Upon seeing the Swedes, a Russian soldier was ordered to ride quickly on his horse to spread news of their sudden arrival, but was killed by fire from one of the Swedish sloops. The bridge that the Swedes were meant to destroy was clearly visible from the water and it was determined that it could be destroyed easily by a cannonade from the sloops. Major Hauswolff, however, thought it more appropriate to destroy the bridge personally, and resolved to row on a launch in the direction of the bridge. Predictably, he quickly came under fire from the Russian pickets on the beach and was badly injured.

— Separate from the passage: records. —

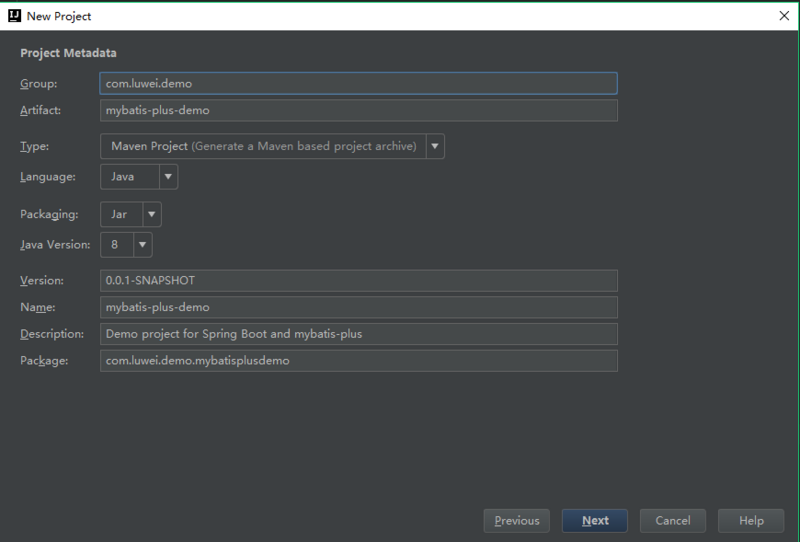Select the Maven Project combo box

[263, 146]
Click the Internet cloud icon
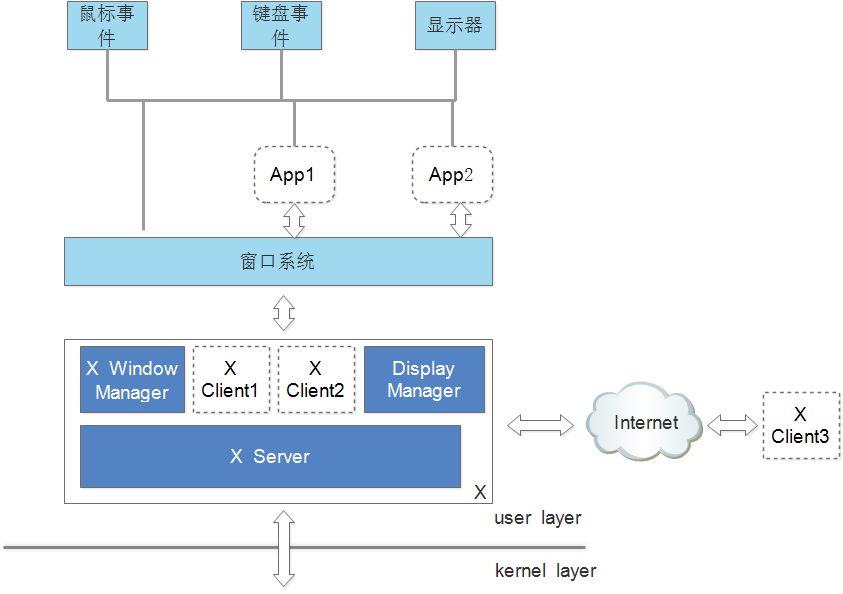 (x=643, y=422)
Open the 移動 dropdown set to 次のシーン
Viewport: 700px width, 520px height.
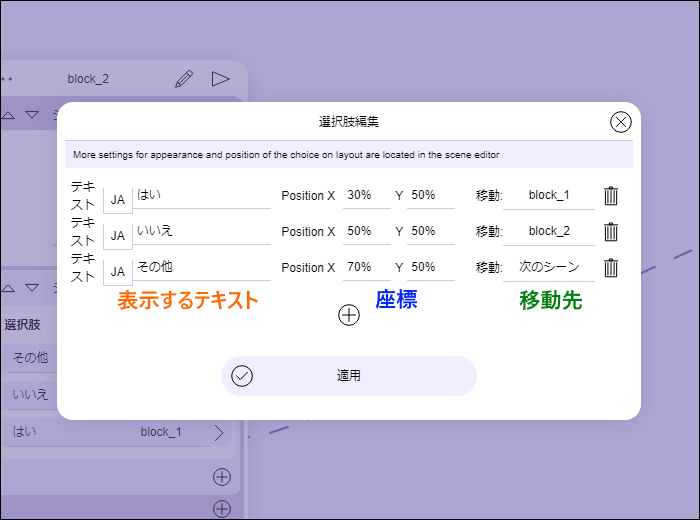click(549, 267)
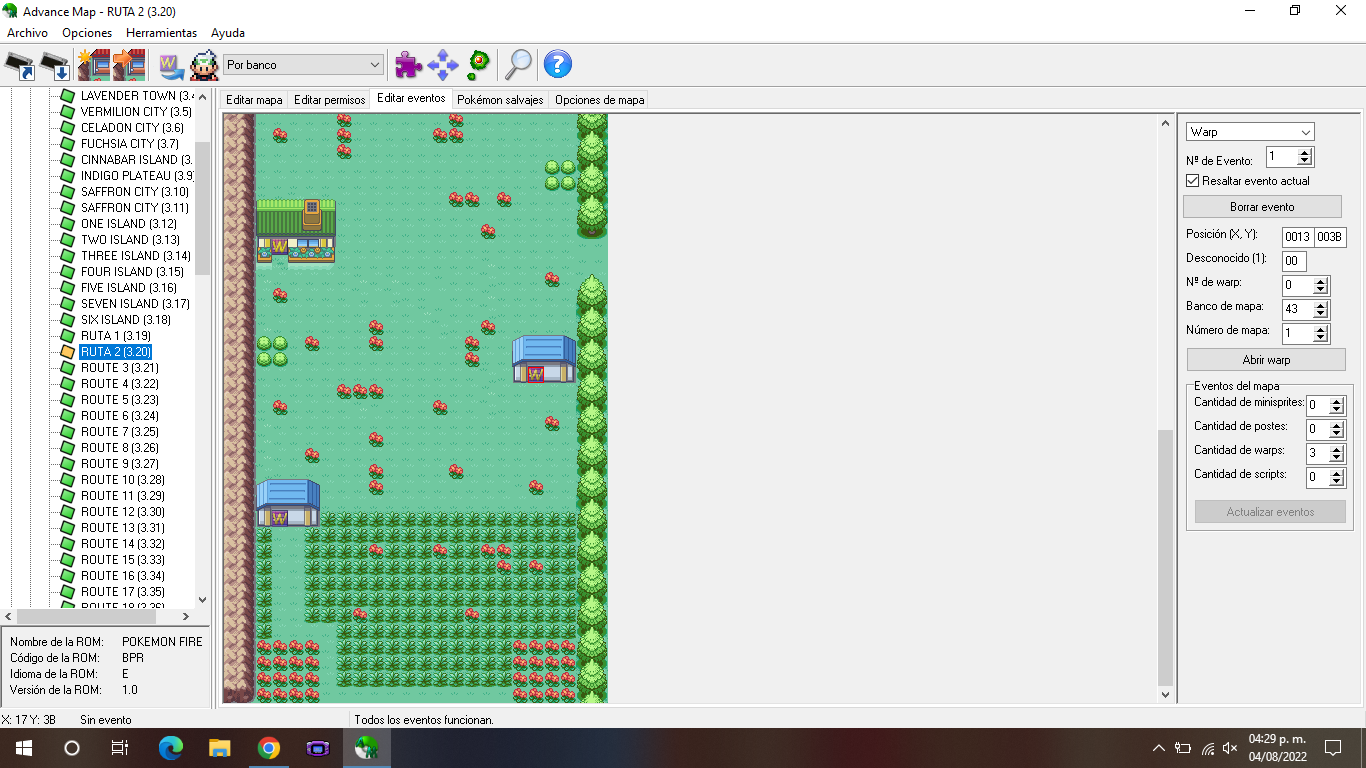Toggle the 'Resaltar evento actual' checkbox
Image resolution: width=1366 pixels, height=768 pixels.
coord(1192,181)
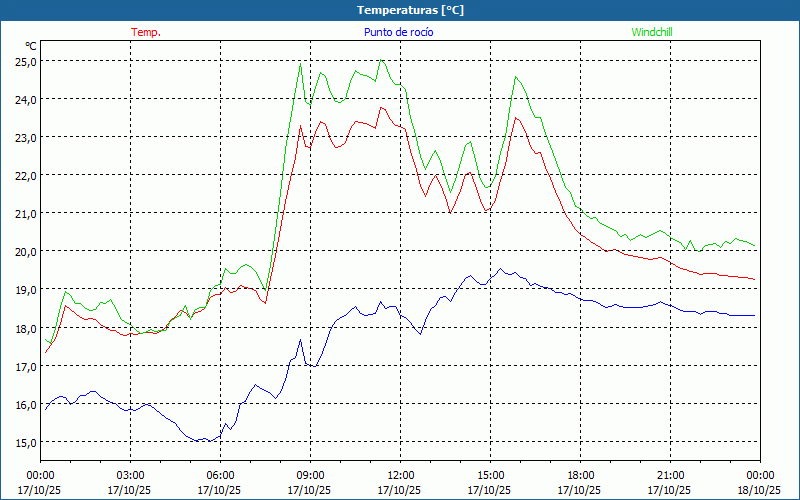Click the 18/10/25 date label
This screenshot has width=800, height=500.
(x=759, y=490)
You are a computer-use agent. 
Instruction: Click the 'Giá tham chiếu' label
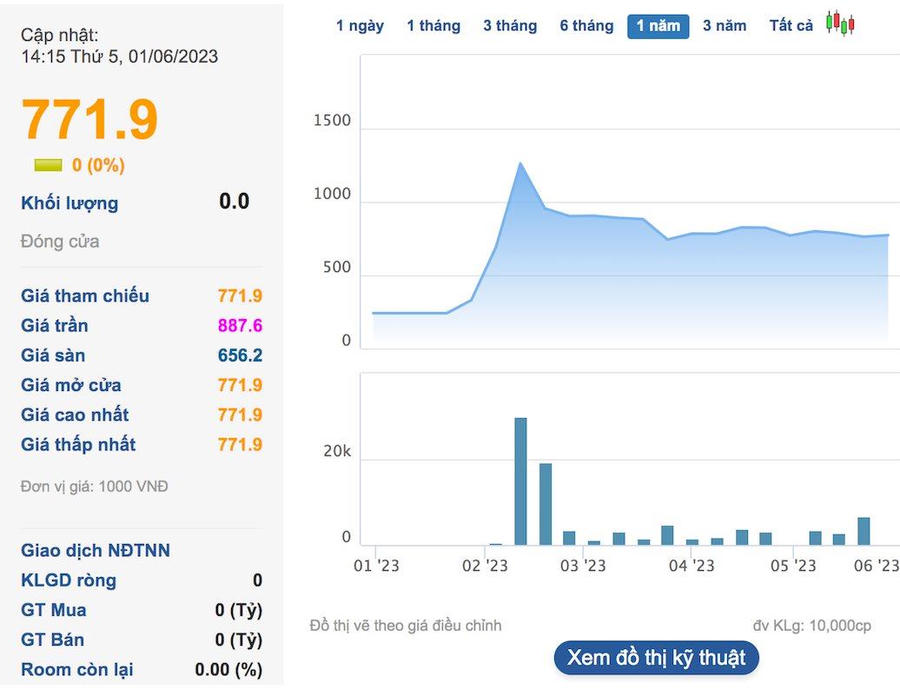point(85,296)
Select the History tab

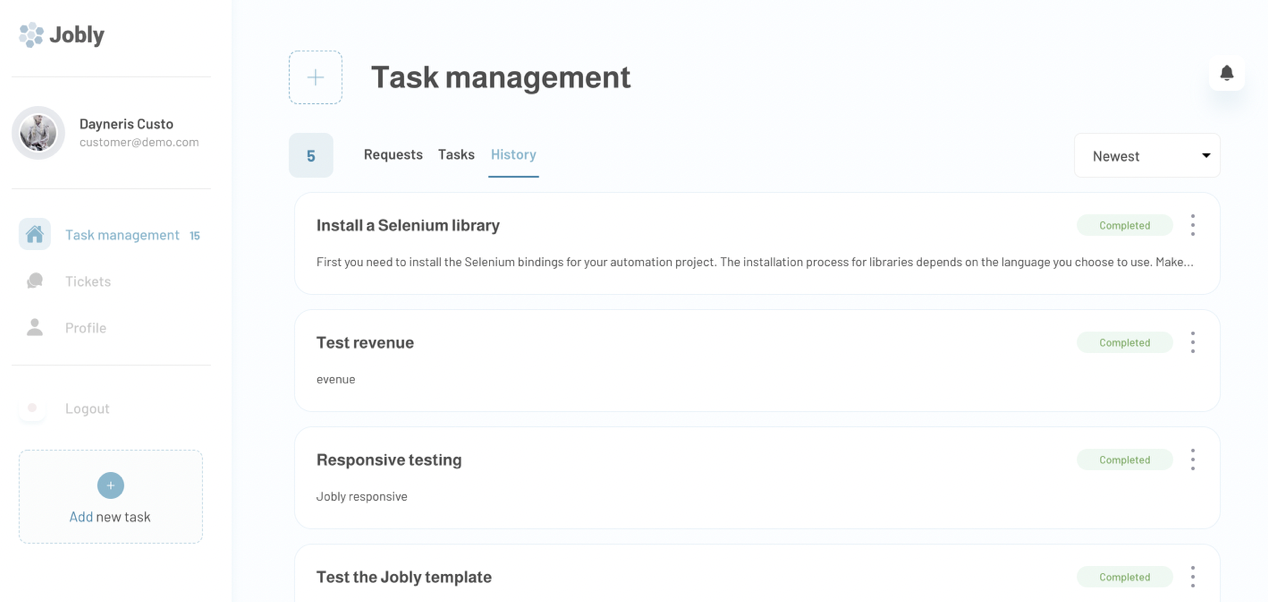coord(513,155)
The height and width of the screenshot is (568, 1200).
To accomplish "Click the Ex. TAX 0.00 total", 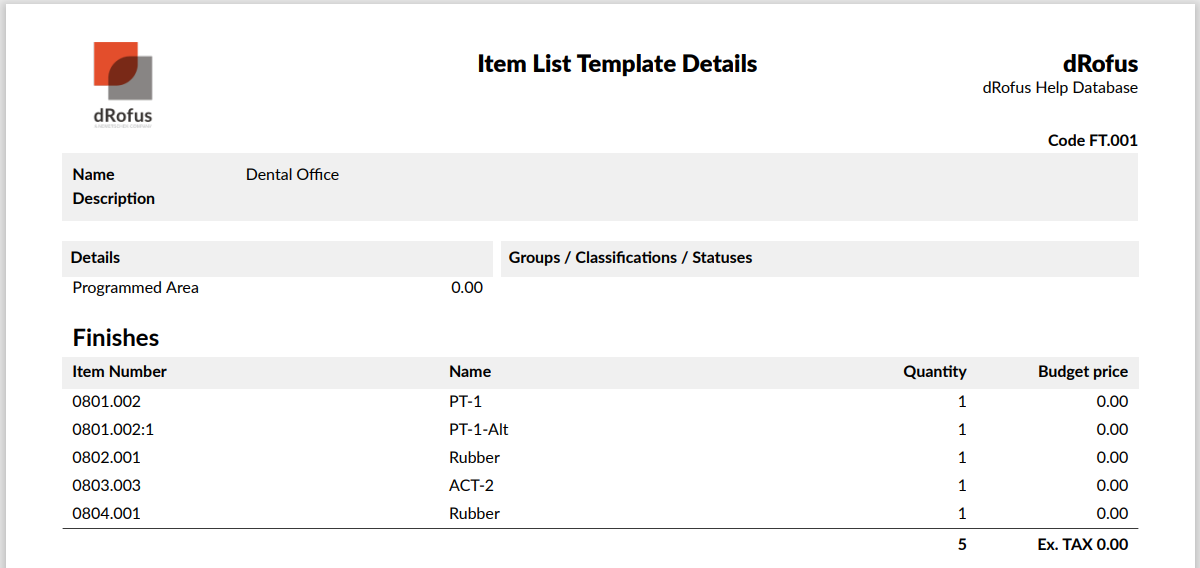I will 1082,545.
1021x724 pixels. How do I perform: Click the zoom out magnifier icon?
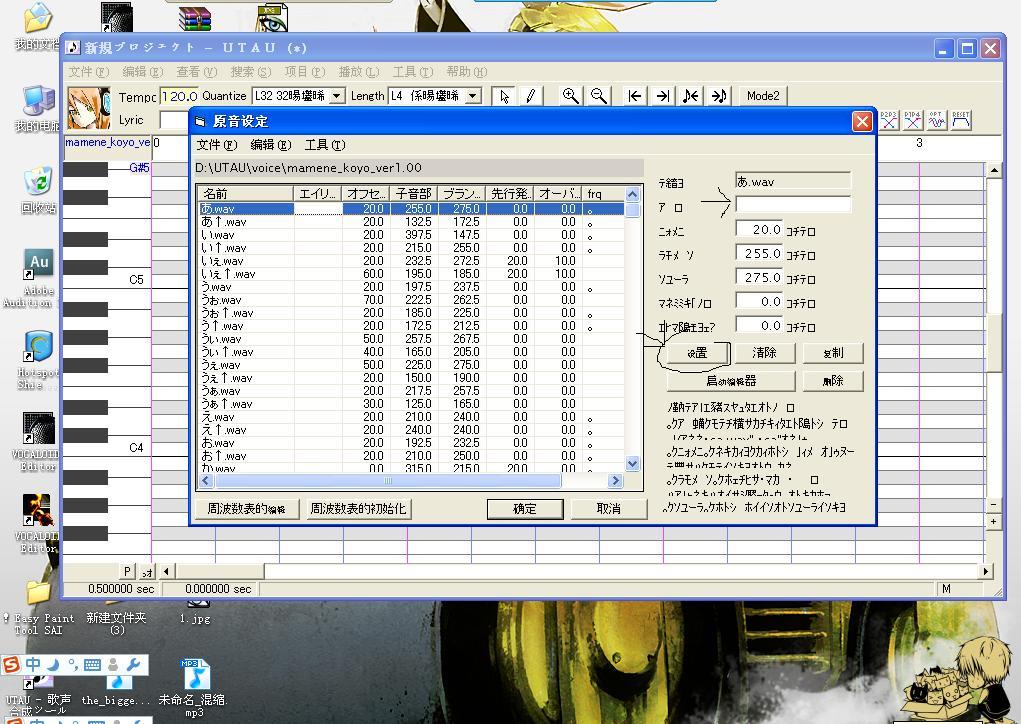click(x=598, y=96)
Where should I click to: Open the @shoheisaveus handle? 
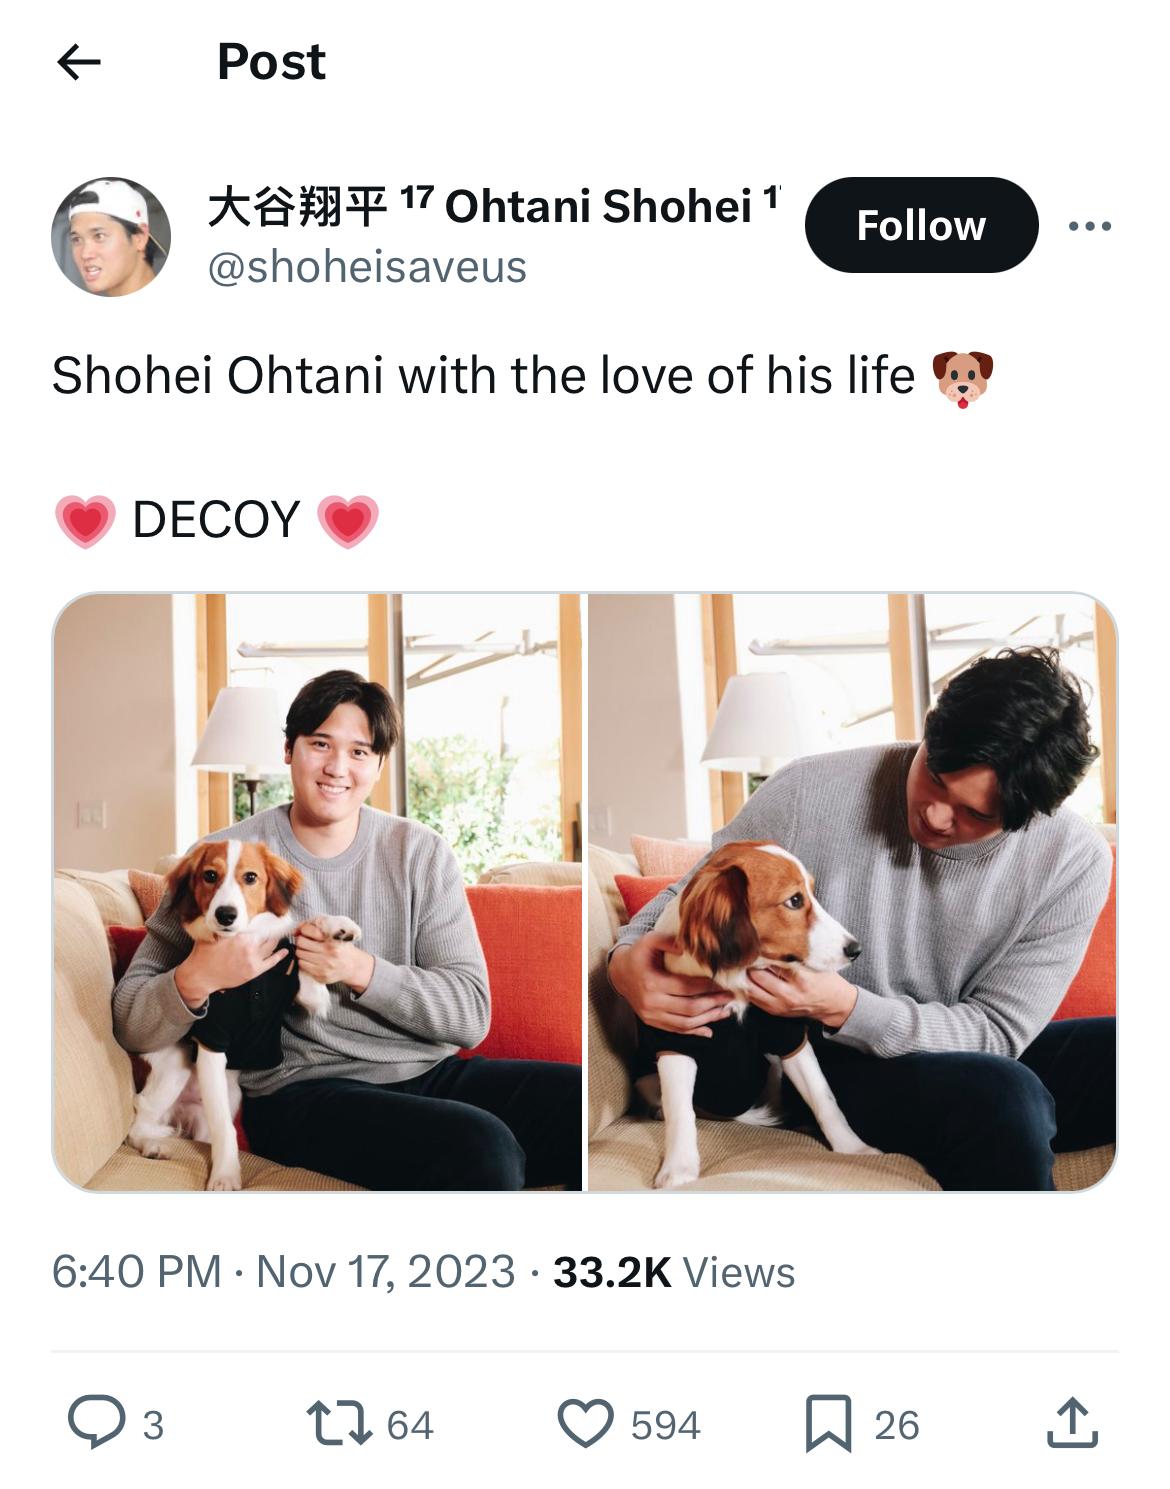366,267
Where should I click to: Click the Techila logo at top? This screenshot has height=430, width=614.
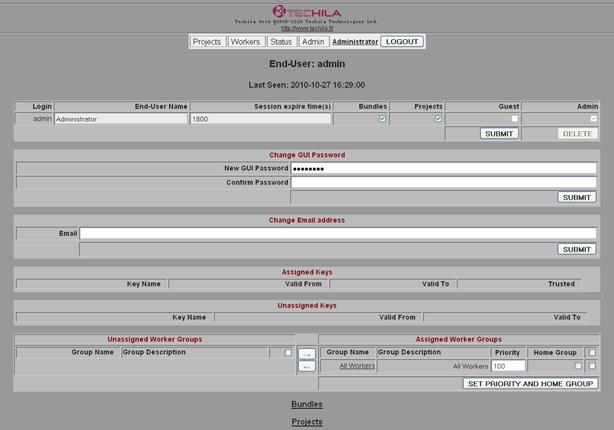pos(307,10)
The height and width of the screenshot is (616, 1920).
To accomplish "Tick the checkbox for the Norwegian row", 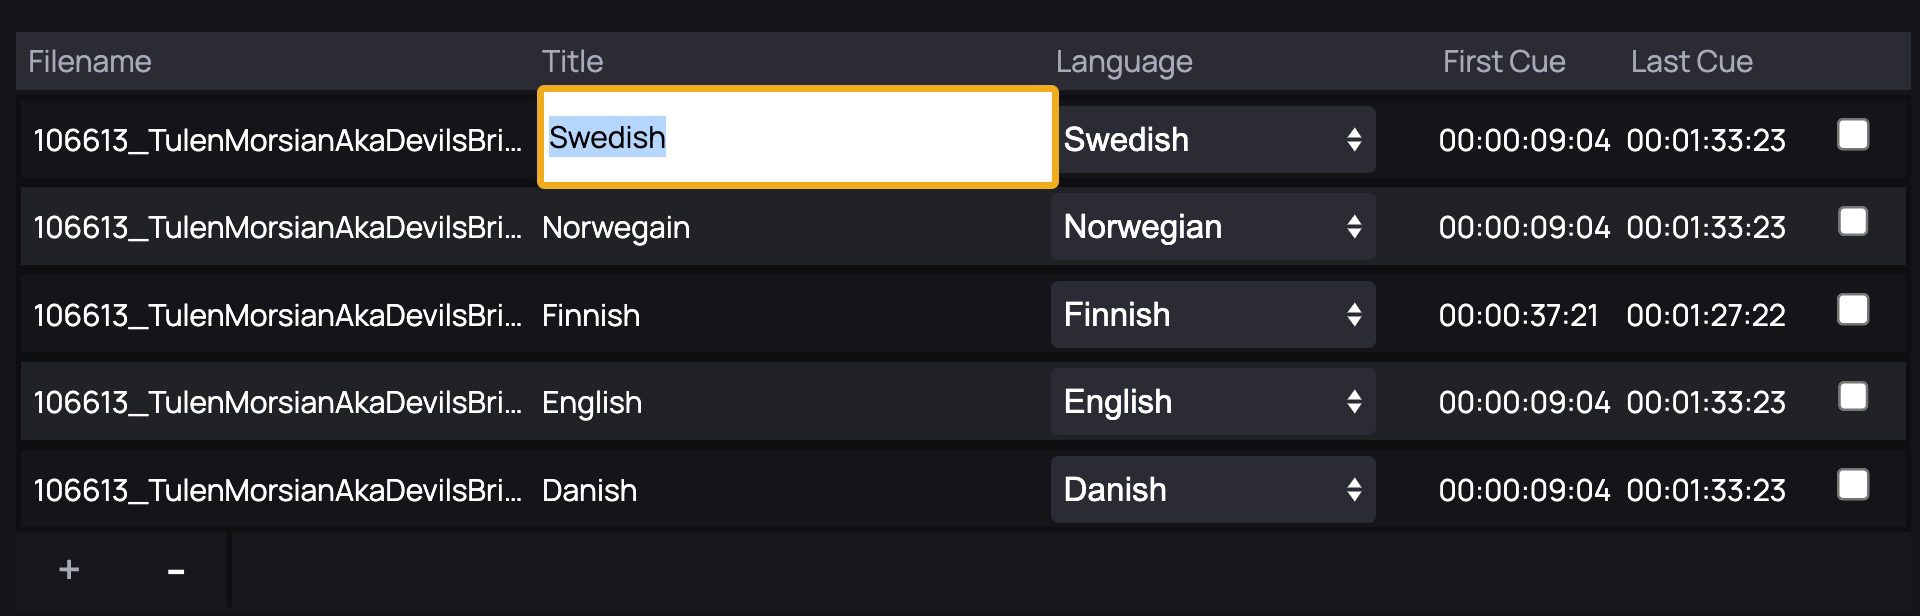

Command fell to Georg Samuel von Gegerfelt, who decided to take the Swedish ships into the narrow strait towards the bridge, but was quickly beset on both sides by Russian infantrymen. A desperate Swedish attempt to reach the bridge was initiated by a Lieutenant Everlöf in particular who advanced under the guard of some sloops, but he and the men accompanying him were shot down by the Russians who had the high ground, and a retreat was deemed necessary. The Swedes quickly determined that a landing would likely not be possible given the strong positioning of the Russian forces, but were still determined to try.

However, the squadron then spotted a force of thirteen Russian transport vessels incoming from the South, intent on resupplying the Russian land forces, so two Swedish sloops were sent out to initiate an attack on the enemy ships. These two vessels were forced to retreat to the Jarramas, however, upon seeing that the transport ships were being escorted by two heavily armed cannon boats. The Swedish squadron quickly retired southwards upon realizing the hopelessness of their situation.

== Aftermath ==
The battle saw six killed and nineteen injured on the Swedish side and thirteen killed, twenty injured, and seven captured on the Russian side, numbers that make clear the limited extent of the Russian victory. The somewhat pyrrhic nature of this victory for the Russians did not, however, prevent them from taking to Piteå and plundering it following the engagement.

In 1999, a commemorative marker was placed upon the site of the battle to recognize its significance as the location of the last engagement of the war on Swedish soil. In 2009, Swedish King Carl XVI Gustaf laid a wreath by the marker, as did the Russian ambassador to Sweden, Alexander Kadakin.